Years ago Trad used to do periodical weather reports – partly because no one else seemed to; they just grumbled. In Essex in the 1970s I spotted a warming trend. In the ’80s it was the coming Ice Age everyone was talking about. I kept painstaking records of rainfall and temperature in a book in the greenhouse for 41 years without learning very much, let alone being able to plot a pattern.

Rainfall at its meanest was something like 16 inches, in the whole of 1976; I think one year we were blessed with 40. Our coldest winter was 1982/3. A lot of favourite plants were killed; I have fondest memories of an Abelia triflora 12 feet high, graceful as a fountain, its pink flowers divinely perfumed in June.

Like an idiot (and lots of other gardeners) I took this as a sort of divine command, or at least a pretty strong hint, not to try growing them again – and so missed their company unnecessarily for the next 30 years. You find out that a plant is tender when it dies; meanwhile you should enjoy it. It may be a gardener’s pleasure, but it is certainly not a duty, to keep everything alive year after year.

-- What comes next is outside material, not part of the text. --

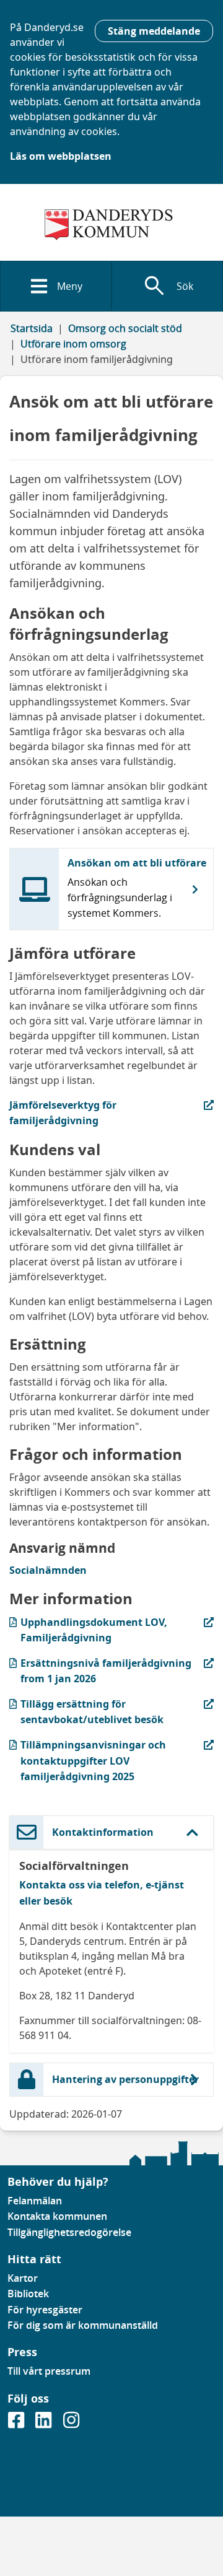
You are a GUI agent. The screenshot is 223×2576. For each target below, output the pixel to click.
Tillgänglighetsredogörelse (69, 2232)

Then we came to London, and now take for granted that cafes have tables on the pavement all year round and most pub drinking is outdoors – things unheard of a generation ago. So yes, it’s got much warmer. Is it global? Is it our fault? Is there anything we can do about it? However sketchy the evidence, vox pop says yes. What would it have said if the predictions of the ’80s had looked likely to come true?